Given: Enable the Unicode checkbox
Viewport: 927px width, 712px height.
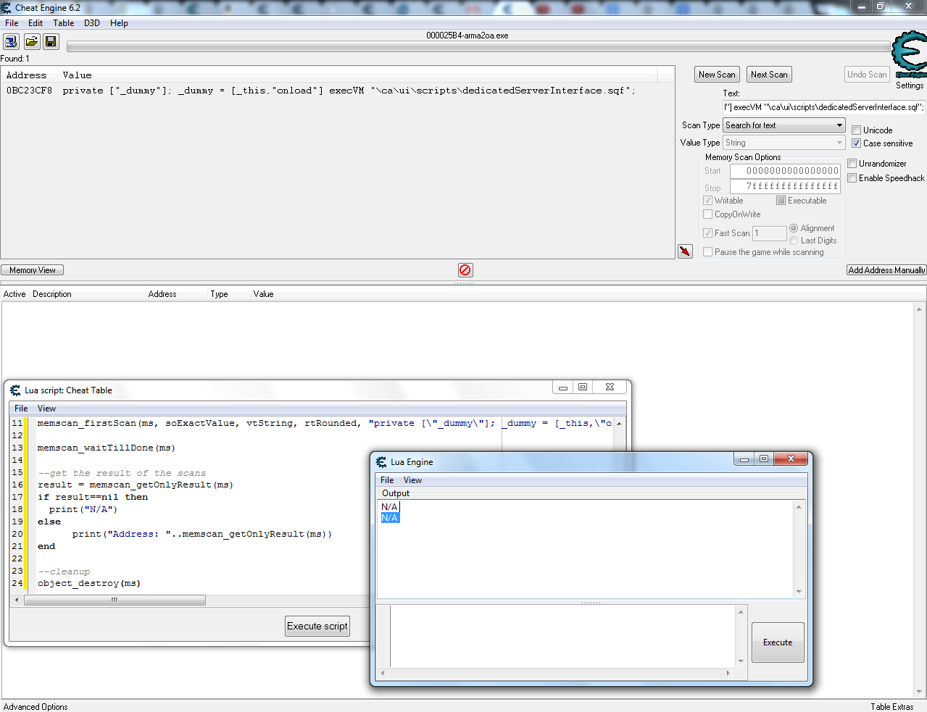Looking at the screenshot, I should (856, 130).
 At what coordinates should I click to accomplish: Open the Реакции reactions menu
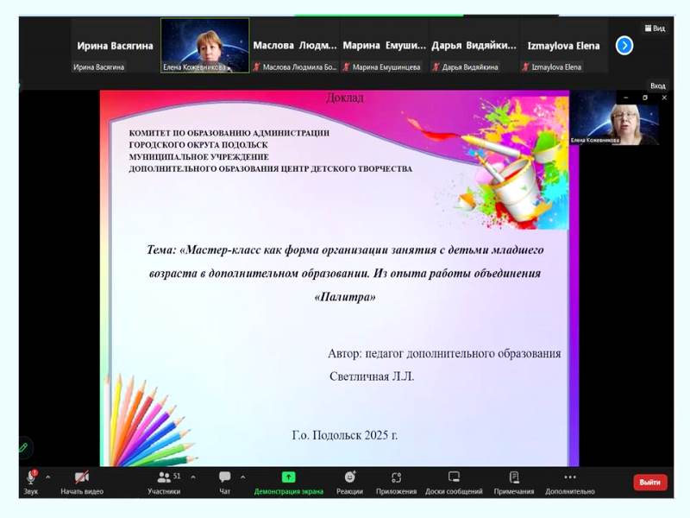[349, 482]
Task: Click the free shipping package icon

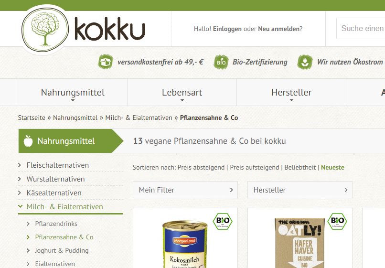Action: pyautogui.click(x=106, y=62)
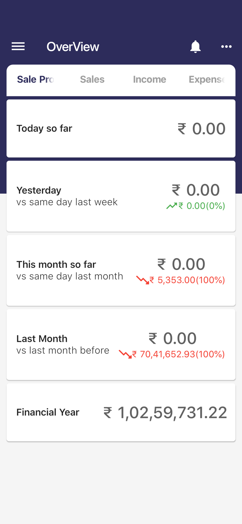The image size is (242, 524).
Task: Select the Sale Products tab
Action: [x=35, y=79]
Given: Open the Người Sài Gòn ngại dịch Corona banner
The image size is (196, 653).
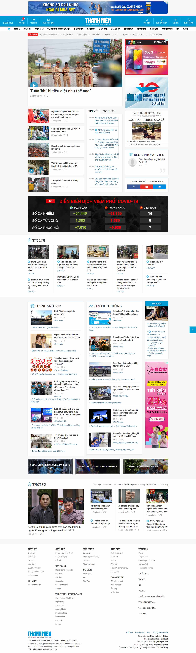Looking at the screenshot, I should (x=98, y=466).
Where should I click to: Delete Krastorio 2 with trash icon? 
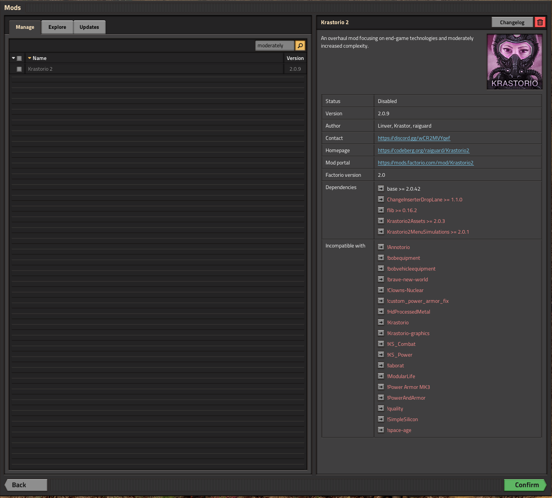tap(540, 22)
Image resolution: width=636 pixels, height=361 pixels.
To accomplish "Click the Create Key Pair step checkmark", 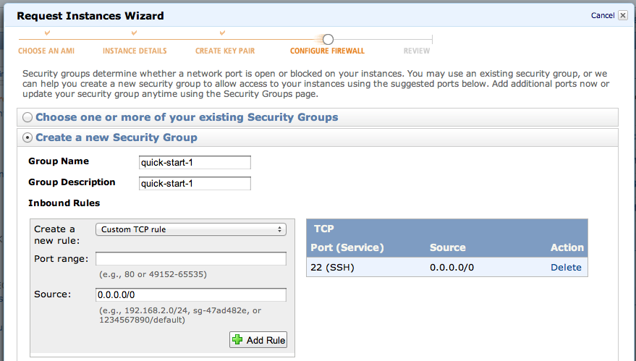I will pos(223,33).
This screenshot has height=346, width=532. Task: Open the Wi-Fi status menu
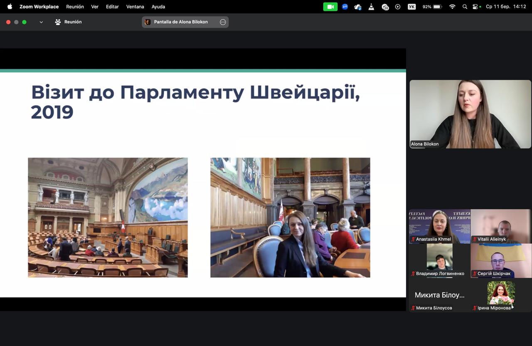click(x=452, y=7)
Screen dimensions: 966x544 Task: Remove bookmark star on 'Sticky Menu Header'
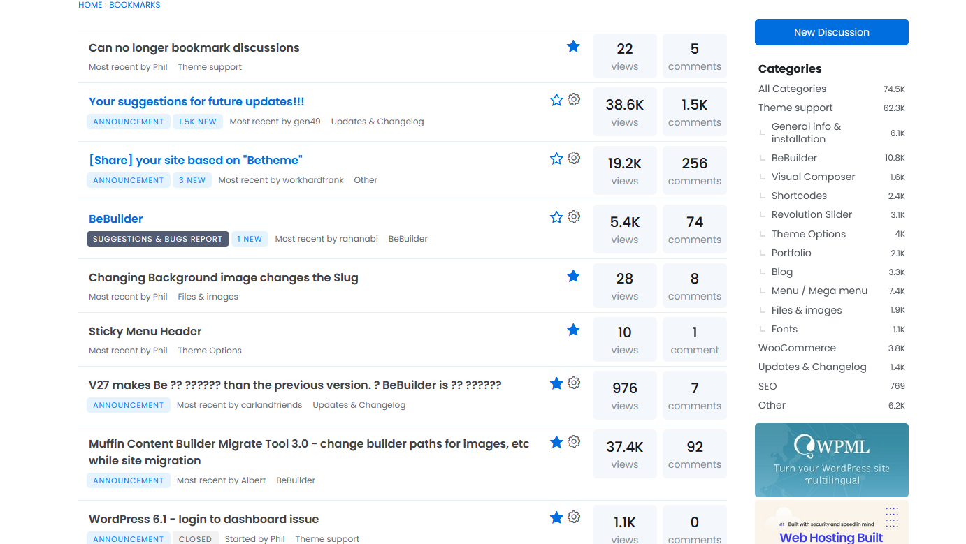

+ + + + +

Work through the records line by line and tally those holding "Given". Reply with the number alone.

2